Side-by-side Comparison Amplifies Dialect Bias in Language Models
Kritee Kondapally, Claire J. Smerdon, Pooja C. Patel, Ogheneyoma Akoni, Jevon Torres, Jaspreet Ranjit, Matthew Finlayson, Swabha Swayamdipta
Why It Matters
What makes this one worth your time
Understanding and mitigating dialect bias in language models is crucial for ensuring fairness in AI applications, especially in high-stakes decision-making contexts.
Side-by-side comparisons of dialects in language models reveal amplified biases.
Summary
The paper quantifies covert dialect bias in language models by comparing the associations of stereotypical traits with tweets in Standard American English and African-American Vernacular English, revealing that side-by-side comparisons exacerbate bias.
Key contributions
- Quantification of covert dialect bias in language models through the evaluation of intent-equivalent tweets.
- Demonstration of the exacerbation of bias in contrastive settings compared to isolated evaluations.
- Evaluation of counterfactual fairness finetuning as a potential mitigation strategy.
Notable insights
- The exacerbation of bias in side-by-side comparisons suggests that existing evaluation methods may not adequately capture the severity of dialect bias.

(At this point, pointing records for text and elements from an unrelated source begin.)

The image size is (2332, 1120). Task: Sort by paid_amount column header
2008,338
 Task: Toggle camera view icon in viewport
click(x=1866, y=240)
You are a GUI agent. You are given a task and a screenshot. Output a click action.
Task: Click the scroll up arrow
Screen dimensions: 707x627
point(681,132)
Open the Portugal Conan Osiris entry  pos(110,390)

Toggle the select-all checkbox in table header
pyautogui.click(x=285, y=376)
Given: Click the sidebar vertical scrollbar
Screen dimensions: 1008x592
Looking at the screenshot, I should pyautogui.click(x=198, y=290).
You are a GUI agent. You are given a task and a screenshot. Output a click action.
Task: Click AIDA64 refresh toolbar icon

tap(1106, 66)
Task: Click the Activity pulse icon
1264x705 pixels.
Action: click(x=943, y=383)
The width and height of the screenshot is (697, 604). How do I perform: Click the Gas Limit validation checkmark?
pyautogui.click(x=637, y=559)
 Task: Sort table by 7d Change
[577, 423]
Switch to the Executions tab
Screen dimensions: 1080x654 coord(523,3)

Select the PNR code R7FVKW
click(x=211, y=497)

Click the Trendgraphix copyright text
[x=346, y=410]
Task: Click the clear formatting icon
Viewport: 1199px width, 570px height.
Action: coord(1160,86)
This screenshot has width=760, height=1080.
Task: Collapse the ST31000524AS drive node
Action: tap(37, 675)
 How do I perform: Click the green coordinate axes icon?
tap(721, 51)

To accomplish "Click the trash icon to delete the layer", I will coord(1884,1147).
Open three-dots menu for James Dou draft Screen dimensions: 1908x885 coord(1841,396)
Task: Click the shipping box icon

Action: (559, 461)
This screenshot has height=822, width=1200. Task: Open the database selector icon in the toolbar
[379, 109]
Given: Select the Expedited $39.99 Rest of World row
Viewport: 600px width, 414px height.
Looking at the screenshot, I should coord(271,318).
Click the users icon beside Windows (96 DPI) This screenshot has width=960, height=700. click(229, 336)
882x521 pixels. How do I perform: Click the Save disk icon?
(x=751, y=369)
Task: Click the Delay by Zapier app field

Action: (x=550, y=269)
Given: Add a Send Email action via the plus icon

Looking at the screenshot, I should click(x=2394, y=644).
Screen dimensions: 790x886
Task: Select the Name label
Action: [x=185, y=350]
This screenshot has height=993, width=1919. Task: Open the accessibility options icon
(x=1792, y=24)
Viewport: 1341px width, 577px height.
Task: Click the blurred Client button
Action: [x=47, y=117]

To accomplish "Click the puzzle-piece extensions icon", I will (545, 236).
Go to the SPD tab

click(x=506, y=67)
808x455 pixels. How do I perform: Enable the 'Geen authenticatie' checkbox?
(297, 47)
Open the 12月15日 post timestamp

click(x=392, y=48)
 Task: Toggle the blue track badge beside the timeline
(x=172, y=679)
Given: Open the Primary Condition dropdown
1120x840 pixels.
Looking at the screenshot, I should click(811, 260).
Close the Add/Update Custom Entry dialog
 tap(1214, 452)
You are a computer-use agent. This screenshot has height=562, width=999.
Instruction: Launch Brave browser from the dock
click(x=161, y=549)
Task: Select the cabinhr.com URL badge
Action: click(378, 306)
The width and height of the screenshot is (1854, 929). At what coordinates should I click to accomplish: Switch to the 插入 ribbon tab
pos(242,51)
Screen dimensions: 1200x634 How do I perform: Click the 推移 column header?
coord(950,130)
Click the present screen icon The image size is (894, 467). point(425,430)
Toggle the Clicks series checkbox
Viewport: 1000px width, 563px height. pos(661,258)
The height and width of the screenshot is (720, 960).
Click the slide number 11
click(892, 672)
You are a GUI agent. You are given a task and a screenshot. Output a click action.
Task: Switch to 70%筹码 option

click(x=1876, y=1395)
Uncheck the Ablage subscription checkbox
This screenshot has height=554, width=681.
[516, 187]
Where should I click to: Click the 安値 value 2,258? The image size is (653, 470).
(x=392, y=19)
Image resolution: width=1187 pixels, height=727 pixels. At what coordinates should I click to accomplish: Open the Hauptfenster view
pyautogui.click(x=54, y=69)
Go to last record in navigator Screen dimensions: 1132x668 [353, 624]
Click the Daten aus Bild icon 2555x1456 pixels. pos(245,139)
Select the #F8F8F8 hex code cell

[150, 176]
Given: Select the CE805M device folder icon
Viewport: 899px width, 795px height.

- Counterfactual fairness finetuning shows promise but lacks consistency across different traits, highlighting the complexity of bias mitigation.
Possible limitations
- Not stated in the abstract.
Abstract
arXiv:2605.24384v2 Announce Type: replace-cross Abstract: Language models (LMs) can exhibit biases based on variations in their dialects, even in the absence of a dialect label, a behavior known as covert dialect bias. In this work, we quantify covert dialect bias in online discourse by evaluating how LMs associate stereotypical traits (derived from social psychology research on racial bias) with intent-equivalent tweets in Standard American English (SAE) and African-American Vernacular English (AAVE). While prior work shows that LMs associate more negative stereotypes with AAVE when evaluating tweets in isolation, we are surprised to find that this bias is significantly exacerbated when SAE / AAVE tweet pairs are compared side by side, a setting that more closely reflects high-impact decision making contexts in which models are used to rank candidates. The bias only worsens when dialect labels are explicitly specified. This is striking, given the extensive efforts from commercial developers to mitigate bias in their LMs. Encouragingly, we show that counterfactual fairness finetuning can mitigate covert dialect bias for some stereotypical traits, reducing average disparities when evaluating tweets in isolation, however, these improvements do not consistently hold across traits when evaluating SAE / AAVE tweets side by side. Our findings show that existing evaluation settings for covert dialect bias may underestimate its severity, specifically in contrastive settings. Additionally, overt dialect bias remains pronounced even after safety aligned finetuning, indicating that it remains an unresolved problem, and motivates the need for more robust evaluation and mitigation frameworks.